Microsoft's lawyers say the company is being attacked by Fisher for being much the kind of company IBM was when he was defending it. "Monopoly profits are earned through high prices and inferior products," Fisher wrote in a 1983 book about the IBM case. "The notion that acts showing a pattern of lower prices and better products are the behavior of a monopolist is a confusion of the workings of competition with its opposite -- monopoly."

Microsoft said in a statement that "Professor Fisher's testimony would give readers of his 1983 book whiplash."

On Tuesday morning, Microsoft ended the cross-examination of William H. Harris, the chief executive of Intuit Inc., which makes the industry-leading personal finance software, Quicken. The government also played excerpts from the taped deposition in which Microsoft Chairman Bill Gates was questioned last August about the company's dealings with Intuit.

Though Gates professed no knowledge of any of the interactions with Intuit that are at issue in the case, the government introduced e-mail messages in which employees had briefed him on the negotiations in exhaustive detail.

Shown one such message and asked if he had been informed of its subject, Gates said: "In the sense that one of the e-mails that may have come into my mailbox might have related to that, I don't doubt it."

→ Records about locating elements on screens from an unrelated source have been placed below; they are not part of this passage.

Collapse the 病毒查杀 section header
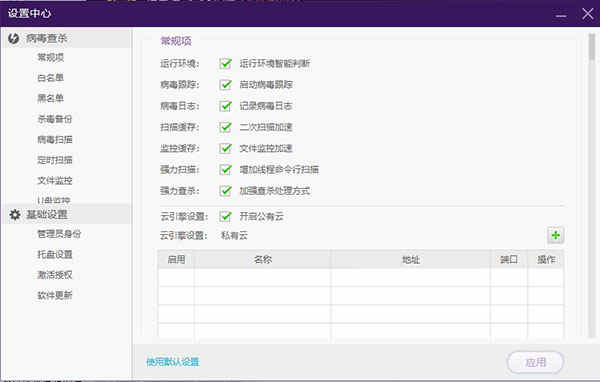The height and width of the screenshot is (382, 600). (x=67, y=38)
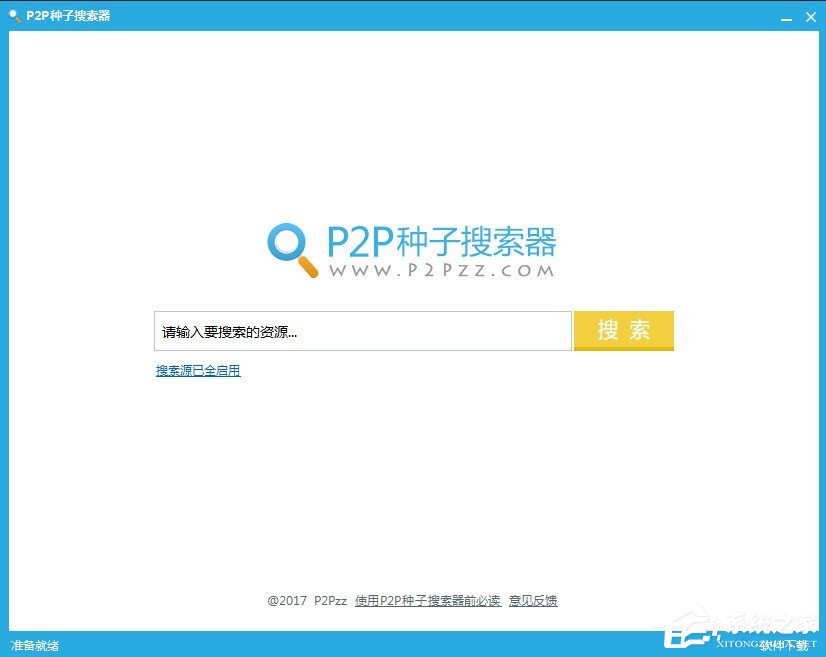Image resolution: width=826 pixels, height=657 pixels.
Task: Click the P2P种子搜索器 title in the titlebar
Action: click(x=67, y=15)
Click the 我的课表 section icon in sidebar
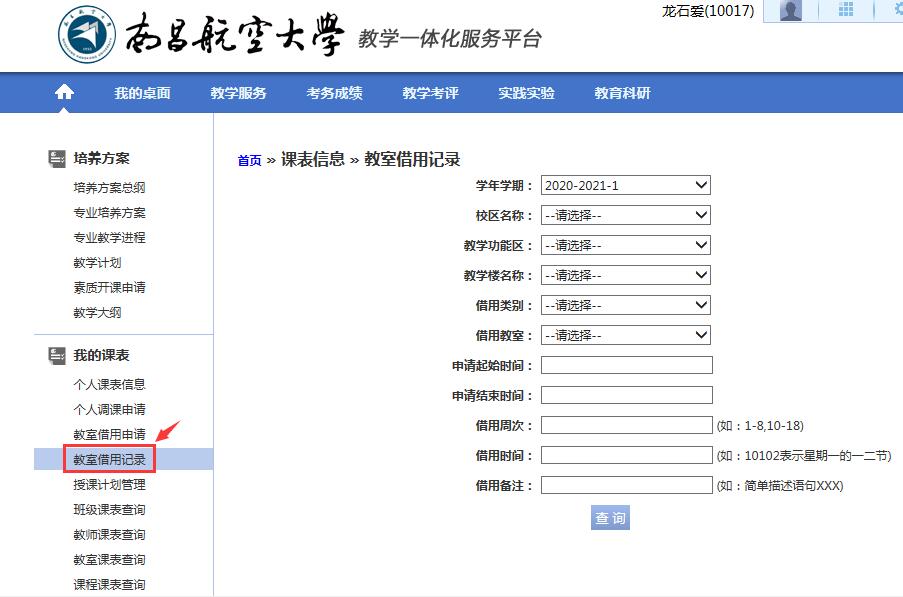Viewport: 903px width, 597px height. 58,355
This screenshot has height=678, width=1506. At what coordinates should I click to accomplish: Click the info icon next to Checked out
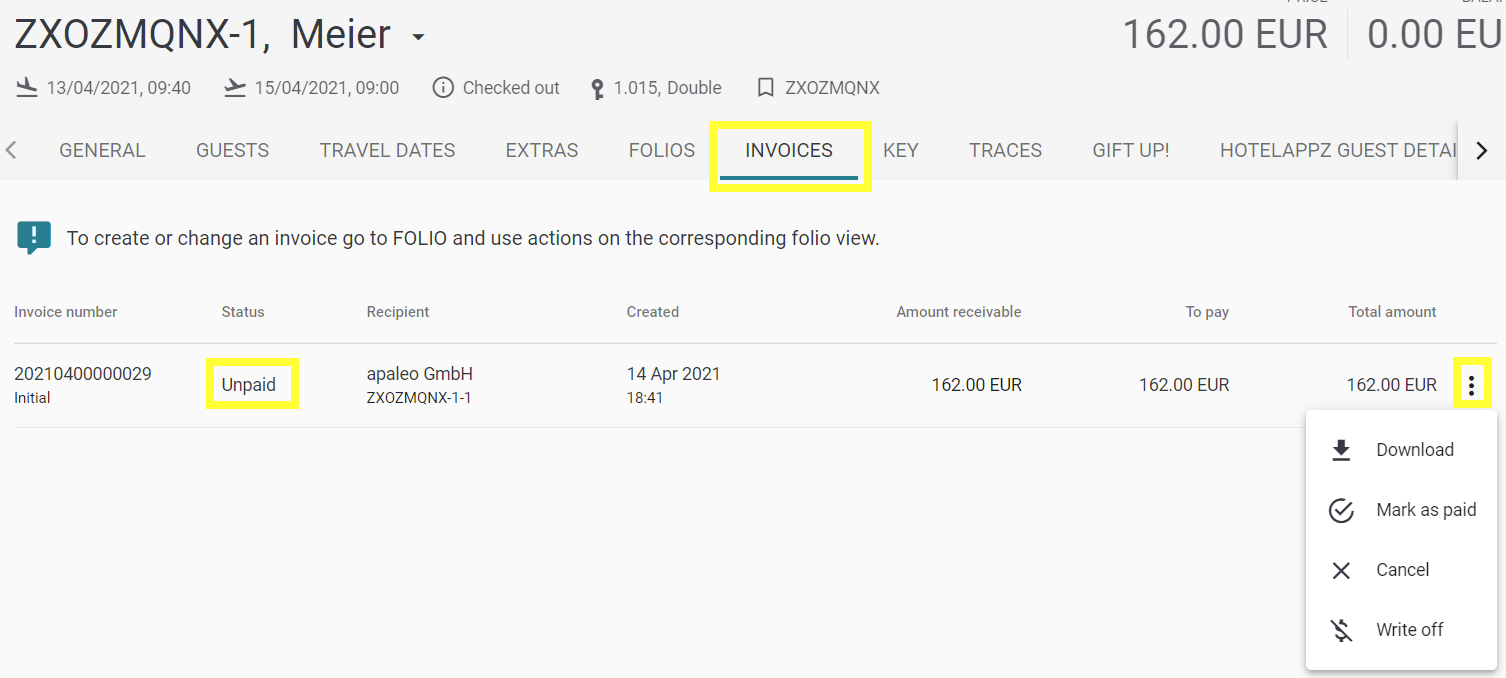tap(443, 87)
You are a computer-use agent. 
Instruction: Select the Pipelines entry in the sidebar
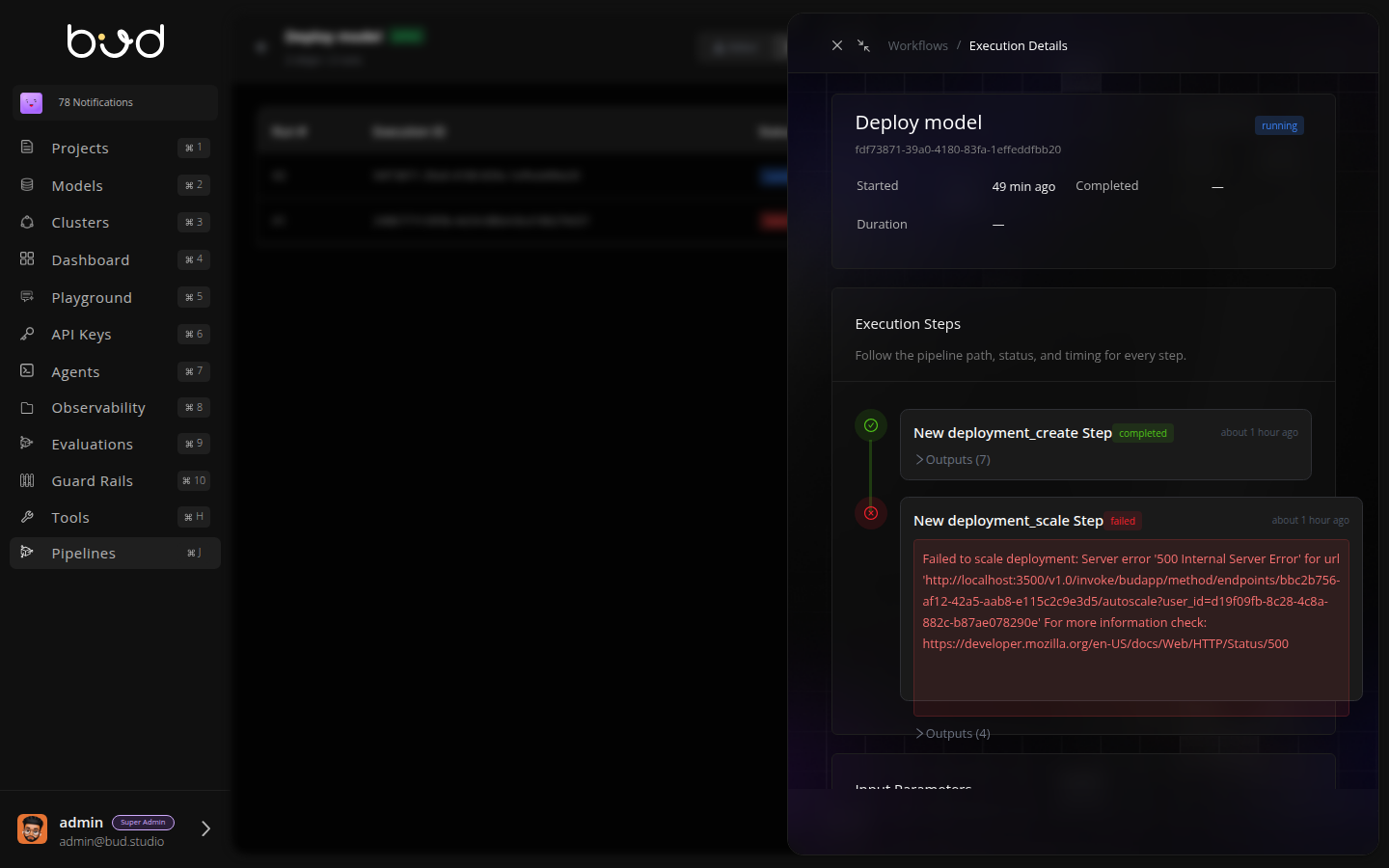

Much of the questioning of Harris had centered on Intuit's interest in becoming an even larger player in Internet commerce. Microsoft's lead trial lawyer, John Warden, asked him about America Online's proposed purchase of Netscape, a deal that Microsoft argues is proof of healthy competition in the software industry.

"Doesn't that change the entire landscape of the Internet industry?" Warden asked.

"No, I don't believe so," Harris said. "There's a great deal of merger activity in this industry. Microsoft is rumored to be in discussions for acquisitions. I don't think the AOL-Netscape deal will be the last one we hear of."